--- start of DOCUMENT SECTION ---

Let's say my data frame contains these data:
>>> df = pd.DataFrame({'a':['l1','l2','l1','l2','l1','l2'],
'b':['1','2','2','1','2','2']})
>>> df
a b
0 l1 1
1 l2 2
2 l1 2
3 l2 1
4 l1 2
5 l2 2
l1 should correspond to 1 whereas l2 should correspond to 2.
I'd like to create a new column 'c' such that, for each row, c = 1 if a = l1 and b = 1 (or a = l2 and b = 2). If a = l1 and b = 2 (or a = l2 and b = 1) then c = 0.
The resulting data frame should look like this:
a b c
0 l1 1 1
1 l2 2 1
2 l1 2 0
3 l2 1 0
4 l1 2 0
5 l2 2 1
My data frame is very large so I'm really looking for the most efficient way to do this using pandas.

df = pd.DataFrame({'a': numpy.random.choice(['l1', 'l2'], 1000000),
'b': numpy.random.choice(['1', '2'], 1000000)})
A fast solution assuming only two distinct values:
%timeit df['c'] = ((df.a == 'l1') == (df.b == '1')).astype(int)
10 loops, best of 3: 178 ms per loop
#Viktor Kerkes:
%timeit df['c'] = (df.a.str[-1] == df.b).astype(int)

--- end of DOCUMENT SECTION ---

DIRECTIONS:
1: In the pandas thread above, what is the best timing reported for the fast solution?
2: Please decide whether each statement agrees with the pandas thread above, answering yes or no and quoting the words that settle it: (a) The fast solution assumes only two distinct values. (b) The timing frame is built with 100,000 rows. (c) In the resulting frame, the row with index 3 has c equal to 1.
3: Extend the pandas thread above, picking up right after its final line.

--- start of DATA SHOWN ---

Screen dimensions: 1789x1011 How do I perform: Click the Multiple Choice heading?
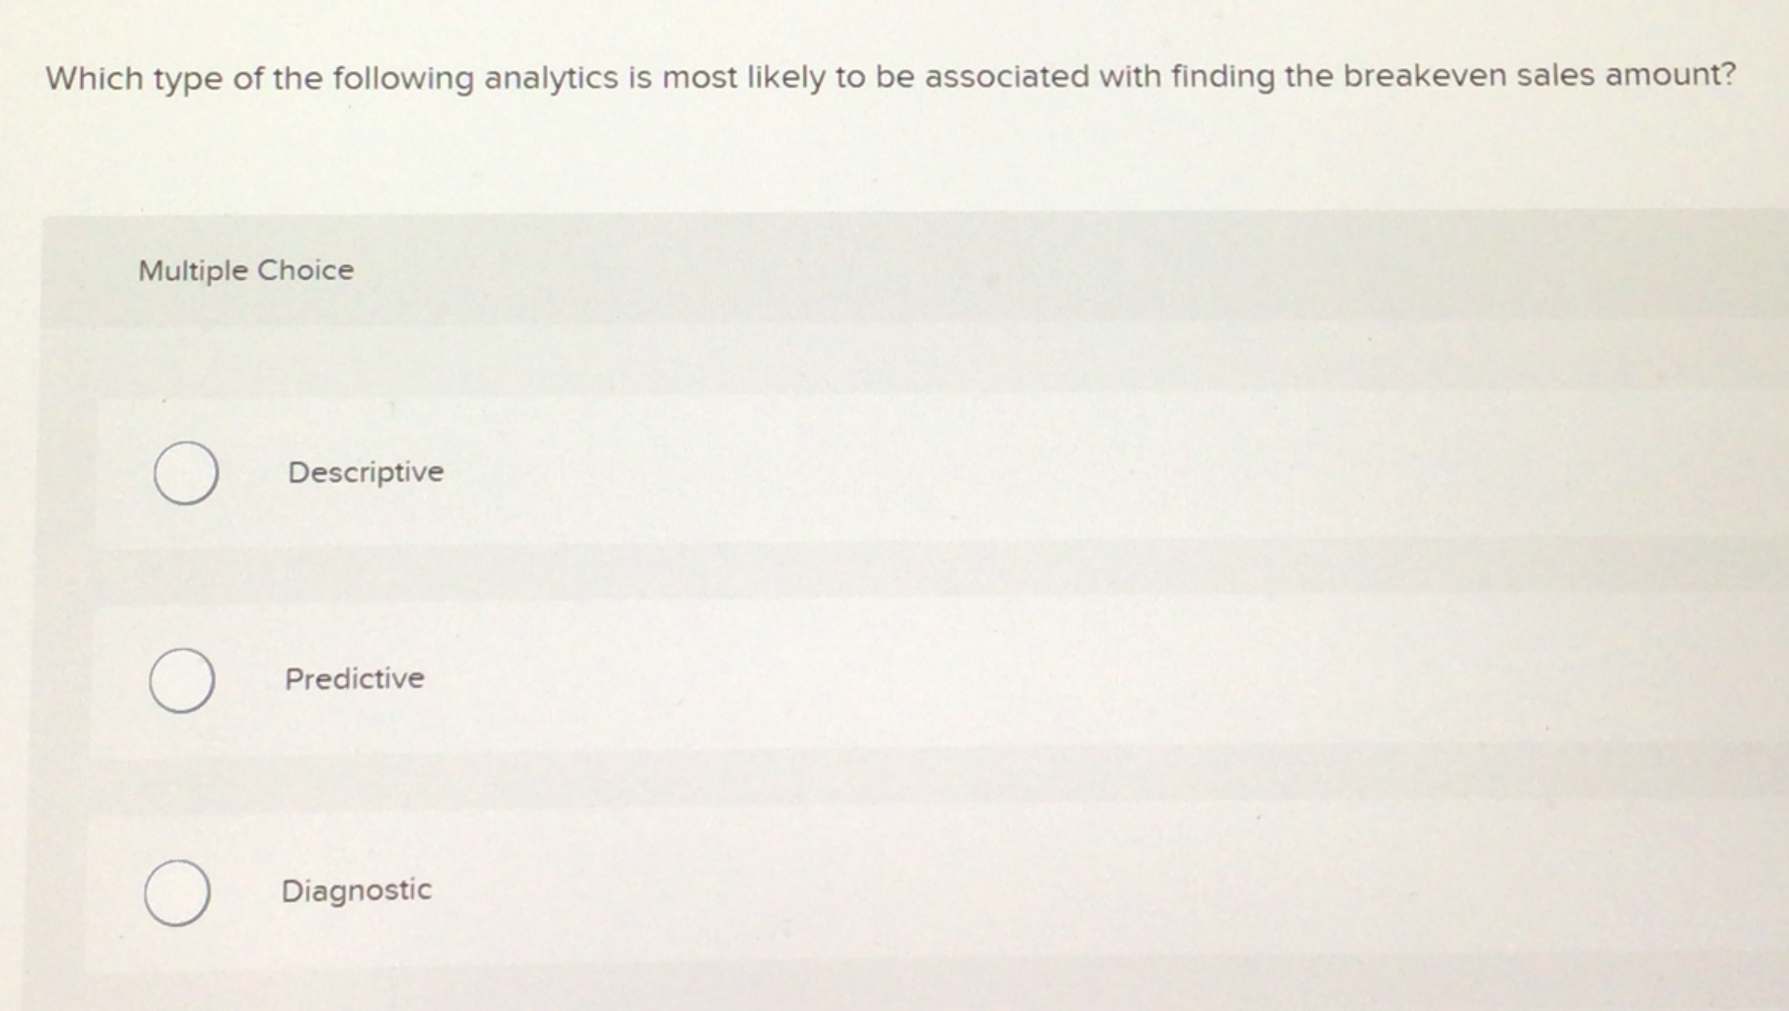(245, 269)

--- end of DATA SHOWN ---

ANSWERS PER TASK:
1: 178 ms per loop.

2:
(a) Yes: "A fast solution assuming only two distinct values"
(b) No: "1000000"
(c) No: "3 l2 1 0"

3:
1 loops, best of 3: 412 ms per loop
#user1470788:
%timeit df['c'] = (((df['a'] == 'l1')&(df['b']=='1'))|((df['a'] == 'l2')&(df['b']=='2'))).astype(int)
1 loops, best of 3: 363 ms per loop
#herrfz
%timeit df['c'] = (df.a.apply(lambda x: x[1:])==df.b).astype(int)
1 loops, best of 3: 387 ms per loop

You can also use the string methods.
df['c'] = (df.a.str[-1] == df.b).astype(int)

df['c'] = (df.a.apply(lambda x: x[1:])==df.b).astype(int)

You can just use logical operators. I'm not sure why you're using strings of 1 and 2 rather than ints, but here's a solution. The astype at the end converts it from boolean to 0's and 1's.
df['c'] = (((df['a'] == 'l1')&(df['b']=='1'))|((df['a'] == 'l2')&(df['b']=='2'))).astype(int)